Sensitive Data Protected: Major Asian Bank Secures PII from Reward Point Scam

Challenge

CloudSEK XVigil discovered a widespread campaign of reward point scam applications targeting the BFSI sector and its customers. These applications lured victims into downloading a malicious .apk file that prompted them to enter credit card details, including CVV and expiry information. The threat actors used Firebase databases to store the stolen data, which was then used to siphon off funds from the victims. The campaign leveraged fake domains, phishing domains, and WhatsApp messages for distribution.

The Impact

‍The exposed data could be exploited for financial fraud, identity theft, and other malicious activities. The availability of thousands of lines of sensitive data posed a serious risk to personal privacy and security, as well as the bank’s reputation.

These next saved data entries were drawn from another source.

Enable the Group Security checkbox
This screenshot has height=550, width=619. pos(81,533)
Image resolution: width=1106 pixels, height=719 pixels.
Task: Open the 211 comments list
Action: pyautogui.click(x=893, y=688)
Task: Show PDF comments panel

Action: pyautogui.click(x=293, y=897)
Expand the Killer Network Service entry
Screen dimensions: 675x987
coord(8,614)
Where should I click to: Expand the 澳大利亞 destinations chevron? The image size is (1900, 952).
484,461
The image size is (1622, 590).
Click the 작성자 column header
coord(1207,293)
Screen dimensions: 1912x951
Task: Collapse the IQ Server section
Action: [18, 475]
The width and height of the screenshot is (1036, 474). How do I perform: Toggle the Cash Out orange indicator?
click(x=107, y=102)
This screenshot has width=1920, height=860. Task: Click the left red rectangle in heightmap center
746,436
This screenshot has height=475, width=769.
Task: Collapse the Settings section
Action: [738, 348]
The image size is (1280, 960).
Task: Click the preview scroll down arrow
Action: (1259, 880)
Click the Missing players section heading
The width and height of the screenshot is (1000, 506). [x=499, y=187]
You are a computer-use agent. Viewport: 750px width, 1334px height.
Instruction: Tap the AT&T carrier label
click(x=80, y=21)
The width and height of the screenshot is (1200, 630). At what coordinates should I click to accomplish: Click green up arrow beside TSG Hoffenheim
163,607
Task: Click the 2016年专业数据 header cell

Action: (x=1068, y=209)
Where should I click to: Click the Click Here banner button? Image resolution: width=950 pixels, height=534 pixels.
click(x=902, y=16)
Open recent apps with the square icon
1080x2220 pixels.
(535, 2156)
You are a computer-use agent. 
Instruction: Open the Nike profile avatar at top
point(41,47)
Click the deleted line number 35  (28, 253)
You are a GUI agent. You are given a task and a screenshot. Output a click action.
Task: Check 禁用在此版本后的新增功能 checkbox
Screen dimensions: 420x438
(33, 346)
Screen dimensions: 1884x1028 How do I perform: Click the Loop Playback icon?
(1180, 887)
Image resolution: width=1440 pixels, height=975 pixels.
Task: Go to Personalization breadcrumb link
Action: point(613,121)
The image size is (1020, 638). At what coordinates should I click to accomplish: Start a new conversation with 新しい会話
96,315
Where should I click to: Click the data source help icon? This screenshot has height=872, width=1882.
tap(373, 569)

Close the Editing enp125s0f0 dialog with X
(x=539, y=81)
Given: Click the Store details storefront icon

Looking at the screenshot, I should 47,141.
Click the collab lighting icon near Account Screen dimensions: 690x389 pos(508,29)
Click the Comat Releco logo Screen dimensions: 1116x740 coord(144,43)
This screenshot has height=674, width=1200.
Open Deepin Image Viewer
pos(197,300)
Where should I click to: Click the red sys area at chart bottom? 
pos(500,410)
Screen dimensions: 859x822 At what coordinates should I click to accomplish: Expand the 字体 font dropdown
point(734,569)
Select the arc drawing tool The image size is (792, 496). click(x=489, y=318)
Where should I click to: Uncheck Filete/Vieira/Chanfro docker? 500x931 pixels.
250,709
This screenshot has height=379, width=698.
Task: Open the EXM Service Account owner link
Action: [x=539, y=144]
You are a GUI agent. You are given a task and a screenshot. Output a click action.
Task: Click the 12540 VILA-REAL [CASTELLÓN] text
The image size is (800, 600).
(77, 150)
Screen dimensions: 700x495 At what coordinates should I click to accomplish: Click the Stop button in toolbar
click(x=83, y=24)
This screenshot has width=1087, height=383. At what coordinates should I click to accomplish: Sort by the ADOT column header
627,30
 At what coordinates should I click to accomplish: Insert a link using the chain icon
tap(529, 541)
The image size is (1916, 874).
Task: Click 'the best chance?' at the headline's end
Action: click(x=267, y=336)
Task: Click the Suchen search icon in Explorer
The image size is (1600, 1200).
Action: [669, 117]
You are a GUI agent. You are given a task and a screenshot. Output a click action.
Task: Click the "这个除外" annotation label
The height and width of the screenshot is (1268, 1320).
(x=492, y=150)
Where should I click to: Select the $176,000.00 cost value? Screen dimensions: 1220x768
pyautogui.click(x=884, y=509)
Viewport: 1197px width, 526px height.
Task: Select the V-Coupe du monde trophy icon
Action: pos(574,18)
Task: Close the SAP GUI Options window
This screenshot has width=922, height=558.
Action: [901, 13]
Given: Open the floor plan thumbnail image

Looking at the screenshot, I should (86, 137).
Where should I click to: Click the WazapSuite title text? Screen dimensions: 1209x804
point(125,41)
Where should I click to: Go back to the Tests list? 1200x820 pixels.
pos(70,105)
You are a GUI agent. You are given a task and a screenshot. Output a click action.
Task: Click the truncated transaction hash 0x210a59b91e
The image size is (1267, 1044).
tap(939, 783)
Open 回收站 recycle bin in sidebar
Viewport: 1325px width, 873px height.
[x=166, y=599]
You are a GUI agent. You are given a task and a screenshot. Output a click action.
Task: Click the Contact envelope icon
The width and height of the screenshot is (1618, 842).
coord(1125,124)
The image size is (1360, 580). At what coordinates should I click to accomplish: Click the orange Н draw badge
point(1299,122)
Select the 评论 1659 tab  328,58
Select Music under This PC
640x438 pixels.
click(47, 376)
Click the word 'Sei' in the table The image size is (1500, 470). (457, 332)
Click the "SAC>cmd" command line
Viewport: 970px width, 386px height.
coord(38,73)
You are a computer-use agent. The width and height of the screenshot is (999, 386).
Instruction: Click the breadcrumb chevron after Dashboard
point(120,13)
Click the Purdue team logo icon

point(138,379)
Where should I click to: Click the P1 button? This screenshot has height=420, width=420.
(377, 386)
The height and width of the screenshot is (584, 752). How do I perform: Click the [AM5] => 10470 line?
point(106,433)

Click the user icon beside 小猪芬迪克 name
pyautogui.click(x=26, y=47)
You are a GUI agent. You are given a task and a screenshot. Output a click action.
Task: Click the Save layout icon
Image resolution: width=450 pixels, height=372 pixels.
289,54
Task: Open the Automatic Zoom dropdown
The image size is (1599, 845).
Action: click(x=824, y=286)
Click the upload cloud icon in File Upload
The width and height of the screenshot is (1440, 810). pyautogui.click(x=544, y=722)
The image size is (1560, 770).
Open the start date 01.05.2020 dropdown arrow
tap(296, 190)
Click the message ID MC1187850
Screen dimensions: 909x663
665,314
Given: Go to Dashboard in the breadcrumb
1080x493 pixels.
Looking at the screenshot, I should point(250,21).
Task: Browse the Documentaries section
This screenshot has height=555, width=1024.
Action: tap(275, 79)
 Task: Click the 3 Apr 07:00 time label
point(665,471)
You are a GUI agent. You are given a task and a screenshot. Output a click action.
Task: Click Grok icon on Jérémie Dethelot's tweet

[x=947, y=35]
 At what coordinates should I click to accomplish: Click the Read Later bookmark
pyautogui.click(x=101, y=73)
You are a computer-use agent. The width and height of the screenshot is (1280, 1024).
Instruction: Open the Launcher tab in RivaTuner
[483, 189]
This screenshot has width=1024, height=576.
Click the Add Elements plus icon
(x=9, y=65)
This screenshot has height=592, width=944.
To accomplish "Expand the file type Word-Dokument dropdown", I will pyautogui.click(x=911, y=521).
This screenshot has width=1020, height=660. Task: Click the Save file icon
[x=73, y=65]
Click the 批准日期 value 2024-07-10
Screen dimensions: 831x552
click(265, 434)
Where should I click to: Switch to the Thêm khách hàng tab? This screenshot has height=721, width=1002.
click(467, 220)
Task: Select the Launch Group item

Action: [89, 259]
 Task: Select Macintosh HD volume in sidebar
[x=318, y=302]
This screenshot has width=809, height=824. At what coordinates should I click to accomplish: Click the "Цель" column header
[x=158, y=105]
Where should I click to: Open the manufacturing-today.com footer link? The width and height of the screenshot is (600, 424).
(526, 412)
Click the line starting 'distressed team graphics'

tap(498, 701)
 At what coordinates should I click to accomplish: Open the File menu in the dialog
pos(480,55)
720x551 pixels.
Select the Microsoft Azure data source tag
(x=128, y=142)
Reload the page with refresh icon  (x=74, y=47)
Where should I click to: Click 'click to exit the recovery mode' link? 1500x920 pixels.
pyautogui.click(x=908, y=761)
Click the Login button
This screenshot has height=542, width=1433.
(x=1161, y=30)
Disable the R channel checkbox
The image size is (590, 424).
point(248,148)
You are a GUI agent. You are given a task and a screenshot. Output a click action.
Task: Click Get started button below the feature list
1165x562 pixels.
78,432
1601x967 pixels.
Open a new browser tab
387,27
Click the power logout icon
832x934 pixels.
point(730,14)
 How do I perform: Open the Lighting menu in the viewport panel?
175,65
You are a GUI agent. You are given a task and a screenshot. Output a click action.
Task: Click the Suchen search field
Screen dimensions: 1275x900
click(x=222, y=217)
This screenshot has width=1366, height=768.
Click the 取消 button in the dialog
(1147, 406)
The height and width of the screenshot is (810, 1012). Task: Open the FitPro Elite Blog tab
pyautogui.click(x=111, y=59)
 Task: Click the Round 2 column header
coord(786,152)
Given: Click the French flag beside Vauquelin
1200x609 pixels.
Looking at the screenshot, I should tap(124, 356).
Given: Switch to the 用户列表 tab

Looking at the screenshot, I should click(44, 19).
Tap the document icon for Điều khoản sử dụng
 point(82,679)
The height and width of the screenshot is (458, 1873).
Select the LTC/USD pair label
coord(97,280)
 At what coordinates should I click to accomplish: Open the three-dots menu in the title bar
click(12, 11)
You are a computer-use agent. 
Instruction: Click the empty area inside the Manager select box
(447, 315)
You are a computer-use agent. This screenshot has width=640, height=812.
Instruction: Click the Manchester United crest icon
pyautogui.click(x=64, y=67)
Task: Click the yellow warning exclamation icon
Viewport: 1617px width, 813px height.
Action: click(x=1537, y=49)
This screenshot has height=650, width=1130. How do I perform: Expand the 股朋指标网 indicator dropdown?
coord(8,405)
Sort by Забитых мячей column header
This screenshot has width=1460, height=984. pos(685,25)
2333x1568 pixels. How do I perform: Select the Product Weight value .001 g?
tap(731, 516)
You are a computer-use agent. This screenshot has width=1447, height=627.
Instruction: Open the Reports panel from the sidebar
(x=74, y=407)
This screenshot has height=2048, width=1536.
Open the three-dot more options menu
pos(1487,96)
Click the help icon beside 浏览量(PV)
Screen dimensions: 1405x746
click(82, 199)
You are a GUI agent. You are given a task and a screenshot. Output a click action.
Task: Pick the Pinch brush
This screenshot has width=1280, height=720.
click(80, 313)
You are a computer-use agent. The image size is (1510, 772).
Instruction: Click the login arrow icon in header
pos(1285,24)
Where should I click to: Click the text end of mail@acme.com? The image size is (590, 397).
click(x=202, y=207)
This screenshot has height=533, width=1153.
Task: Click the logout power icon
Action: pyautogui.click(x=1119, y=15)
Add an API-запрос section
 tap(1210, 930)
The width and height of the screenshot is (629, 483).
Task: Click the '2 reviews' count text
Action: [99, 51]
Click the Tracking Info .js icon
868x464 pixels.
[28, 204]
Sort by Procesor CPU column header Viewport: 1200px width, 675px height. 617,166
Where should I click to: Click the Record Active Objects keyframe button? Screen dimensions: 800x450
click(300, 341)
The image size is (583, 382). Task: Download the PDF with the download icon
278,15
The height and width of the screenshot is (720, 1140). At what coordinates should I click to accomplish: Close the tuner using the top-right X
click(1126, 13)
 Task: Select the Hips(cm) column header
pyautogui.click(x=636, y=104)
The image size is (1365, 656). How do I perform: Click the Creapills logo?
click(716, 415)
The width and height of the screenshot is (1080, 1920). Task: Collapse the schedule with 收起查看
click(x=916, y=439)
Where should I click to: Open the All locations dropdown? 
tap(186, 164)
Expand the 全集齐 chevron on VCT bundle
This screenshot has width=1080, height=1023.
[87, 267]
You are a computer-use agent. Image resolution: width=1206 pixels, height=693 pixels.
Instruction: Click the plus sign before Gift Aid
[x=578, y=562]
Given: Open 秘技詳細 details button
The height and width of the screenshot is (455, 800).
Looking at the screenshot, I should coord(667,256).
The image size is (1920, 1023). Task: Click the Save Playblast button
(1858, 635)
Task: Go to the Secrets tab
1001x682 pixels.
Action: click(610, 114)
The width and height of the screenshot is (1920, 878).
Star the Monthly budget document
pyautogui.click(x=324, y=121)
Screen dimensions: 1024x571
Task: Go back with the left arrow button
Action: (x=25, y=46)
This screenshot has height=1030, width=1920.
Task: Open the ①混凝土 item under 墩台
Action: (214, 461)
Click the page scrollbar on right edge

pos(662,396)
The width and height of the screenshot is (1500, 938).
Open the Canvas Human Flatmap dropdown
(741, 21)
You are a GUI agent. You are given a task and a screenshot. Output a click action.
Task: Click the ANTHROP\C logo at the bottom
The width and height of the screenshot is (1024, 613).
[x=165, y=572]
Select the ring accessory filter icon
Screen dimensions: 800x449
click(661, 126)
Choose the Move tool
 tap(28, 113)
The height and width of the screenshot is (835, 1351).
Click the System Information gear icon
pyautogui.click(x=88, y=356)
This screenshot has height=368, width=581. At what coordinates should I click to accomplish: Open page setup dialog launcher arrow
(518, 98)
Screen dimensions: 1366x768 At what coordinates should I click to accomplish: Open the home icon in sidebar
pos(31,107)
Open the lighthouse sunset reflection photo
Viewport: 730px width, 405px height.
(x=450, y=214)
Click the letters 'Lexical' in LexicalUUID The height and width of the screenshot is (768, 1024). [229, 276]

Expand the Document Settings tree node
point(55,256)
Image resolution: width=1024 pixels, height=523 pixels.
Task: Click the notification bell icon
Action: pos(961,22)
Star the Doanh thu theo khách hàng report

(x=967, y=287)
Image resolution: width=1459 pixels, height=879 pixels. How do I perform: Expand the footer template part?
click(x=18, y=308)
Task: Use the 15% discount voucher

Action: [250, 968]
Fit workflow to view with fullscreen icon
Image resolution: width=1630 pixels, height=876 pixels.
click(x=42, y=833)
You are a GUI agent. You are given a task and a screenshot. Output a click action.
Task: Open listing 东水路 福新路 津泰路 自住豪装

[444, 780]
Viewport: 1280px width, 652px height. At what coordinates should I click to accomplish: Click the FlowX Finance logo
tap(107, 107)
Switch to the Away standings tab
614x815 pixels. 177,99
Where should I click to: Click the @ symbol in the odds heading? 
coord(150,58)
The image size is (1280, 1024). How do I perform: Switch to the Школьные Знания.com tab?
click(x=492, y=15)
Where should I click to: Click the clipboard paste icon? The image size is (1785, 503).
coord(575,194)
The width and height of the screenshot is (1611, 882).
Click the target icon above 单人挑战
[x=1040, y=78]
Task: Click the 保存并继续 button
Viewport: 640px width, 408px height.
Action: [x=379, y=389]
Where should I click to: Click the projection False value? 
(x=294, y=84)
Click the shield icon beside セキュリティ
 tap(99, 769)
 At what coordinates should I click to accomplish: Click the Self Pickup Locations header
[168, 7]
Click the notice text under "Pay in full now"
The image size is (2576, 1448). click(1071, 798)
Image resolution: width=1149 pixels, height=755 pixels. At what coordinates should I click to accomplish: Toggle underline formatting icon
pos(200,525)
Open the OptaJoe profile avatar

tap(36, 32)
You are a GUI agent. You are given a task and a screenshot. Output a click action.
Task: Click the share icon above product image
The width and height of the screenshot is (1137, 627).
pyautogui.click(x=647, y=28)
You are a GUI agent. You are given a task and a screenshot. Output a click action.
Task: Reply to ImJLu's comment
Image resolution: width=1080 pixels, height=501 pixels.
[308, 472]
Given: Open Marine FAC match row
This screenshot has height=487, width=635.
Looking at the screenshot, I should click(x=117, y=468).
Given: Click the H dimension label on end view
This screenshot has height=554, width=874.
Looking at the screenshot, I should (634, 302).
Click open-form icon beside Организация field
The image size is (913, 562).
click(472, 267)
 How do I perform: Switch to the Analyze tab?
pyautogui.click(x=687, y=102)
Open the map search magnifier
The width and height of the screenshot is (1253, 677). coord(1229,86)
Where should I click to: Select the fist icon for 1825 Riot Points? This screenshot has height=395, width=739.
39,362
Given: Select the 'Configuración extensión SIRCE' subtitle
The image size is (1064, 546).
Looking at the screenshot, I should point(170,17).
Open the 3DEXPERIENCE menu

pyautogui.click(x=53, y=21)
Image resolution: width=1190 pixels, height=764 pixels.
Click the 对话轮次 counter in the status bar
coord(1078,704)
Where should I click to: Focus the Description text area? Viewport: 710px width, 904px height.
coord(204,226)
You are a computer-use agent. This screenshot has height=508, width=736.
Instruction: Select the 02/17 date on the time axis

The breach could lead to significant financial loss for the victims and damage the bank’s brand reputation.

Solution

‍CloudSEK XVigil promptly identified and secured the open Firebase instances, ensuring that the exposed data was removed and access was restricted.

‍

Implementation:

Detection:

CloudSEK XVigil discovered the fraudulent reward point scam applications leaking sensitive PII data.

‍

Threat Analysis:

• Identified the use of malicious .apk files prompting users to enter credit card details.

• Detected the use of Firebase databases to store stolen data and fake domains for distribution.

‍

Immediate Actions:

• Secured open Firebase instances to prevent further data leakage.

• Removed exposed data and restricted access to sensitive information.

• Initiated awareness campaigns to educate customers about the fraud applications.

‍

Preventive Measures:

• Contacted affected individuals and provided countermeasures to protect their data.

• Enhanced monitoring of network traffic and database access to detect and prevent unauthorized access.

• Strengthened security policies and educated users on best practices for handling sensitive information.